【发布时间】:2016-08-24 08:13:25
【问题描述】:
我有两个数据框,可以用以下 MWE 表示:
import pandas as pd
from datetime import datetime
import numpy as np
df_1 = pd.DataFrame(np.random.randn(9), columns = ['A'], index= [
datetime(2015,1,1,19,30,1,20),
datetime(2015,1,1,20,30,2,12),
datetime(2015,1,1,21,30,3,50),
datetime(2015,1,1,22,30,5,43),
datetime(2015,1,1,22,30,52,11),
datetime(2015,1,1,23,30,54,8),
datetime(2015,1,1,23,40,14,2),
datetime(2015,1,1,23,41,13,33),
datetime(2015,1,1,23,50,21,32),
])
df_2 = pd.DataFrame(np.random.randn(9), columns = ['B'], index= [
datetime(2015,1,1,18,30,1,20),
datetime(2015,1,1,21,0,2,12),
datetime(2015,1,1,21,31,3,50),
datetime(2015,1,1,22,34,5,43),
datetime(2015,1,1,22,35,52,11),
datetime(2015,1,1,23,0,54,8),
datetime(2015,1,1,23,41,14,2),
datetime(2015,1,1,23,42,13,33),
datetime(2015,1,1,23,56,21,32),
])
我想将两个数据框合并为一个,我知道我可以使用以下代码来做到这一点:
In [21]: df_1.join(df_2, how='outer')
Out[21]:
A B
2015-01-01 18:30:01.000020 NaN -1.411907
2015-01-01 19:30:01.000020 0.109913 NaN
2015-01-01 20:30:02.000012 -0.440529 NaN
2015-01-01 21:00:02.000012 NaN -1.277403
2015-01-01 21:30:03.000050 -0.194020 NaN
2015-01-01 21:31:03.000050 NaN -0.042259
2015-01-01 22:30:05.000043 1.445220 NaN
2015-01-01 22:30:52.000011 -0.341176 NaN
2015-01-01 22:34:05.000043 NaN 0.905912
2015-01-01 22:35:52.000011 NaN -0.167559
2015-01-01 23:00:54.000008 NaN 1.289961
2015-01-01 23:30:54.000008 -0.929973 NaN
2015-01-01 23:40:14.000002 0.077622 NaN
2015-01-01 23:41:13.000033 -1.688719 NaN
2015-01-01 23:41:14.000002 NaN 0.178439
2015-01-01 23:42:13.000033 NaN -0.911314
2015-01-01 23:50:21.000032 -0.750953 NaN
2015-01-01 23:56:21.000032 NaN 0.092930
这不是我想要达到的目标。
我想仅针对 df_1 的时间序列索引将 df_2 与 df_1 合并 - 其中“B”列中的值将是时间最接近 df_1 中索引的值。

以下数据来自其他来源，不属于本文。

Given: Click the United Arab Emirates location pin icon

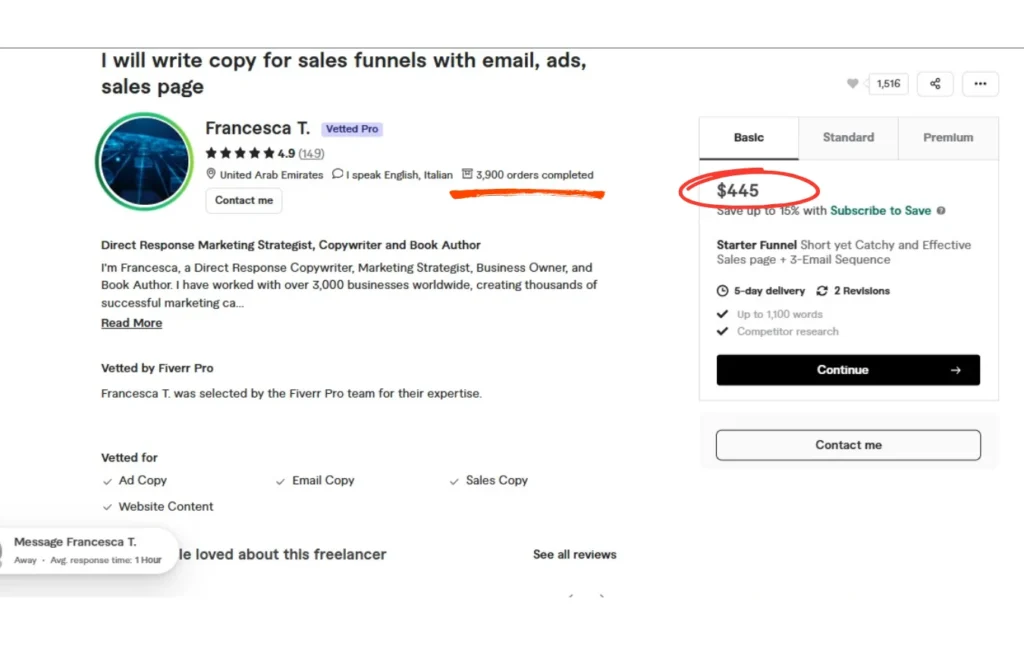Looking at the screenshot, I should (x=211, y=175).
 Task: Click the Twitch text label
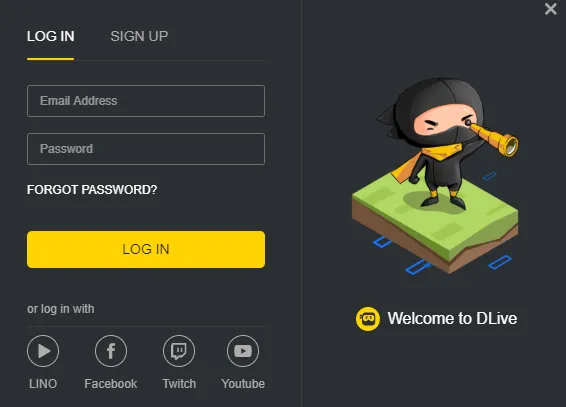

我以前使用iterrows 和relativedelta 实现了这一点,如下所示:
for i, row in df_1.iterrows():
df_2_temp = df_2.copy()
df_2_temp['Timestamp'] = df_2_temp.index
df_2_temp['Time Delta'] = abs(df_2_temp['Timestamp'] - row.name).apply(lambda x: x.seconds)
closest_value = df_2_temp.sort_values('Time Delta').iloc[0]['B']
df_1.loc[row.name, 'B'] = closest_value
这可行,但速度很慢,而且我有非常大的数据帧要执行此操作。
有更快的解决方案吗?也许是内置的 Pandas?
【问题讨论】:
-
这是:stackoverflow.com/questions/15115547/… 有什么帮助吗?
-
EdChum 是对的。参考stackoverflow.com/questions/15115547/…
-
仍然不太确定如何将那里的答案应用到我的 MWE,你们中的某个人可以举个例子吗?
-
由于某种原因我无法运行您的循环。我很想看看与我建议的答案的时间比较。
标签: python pandas time-series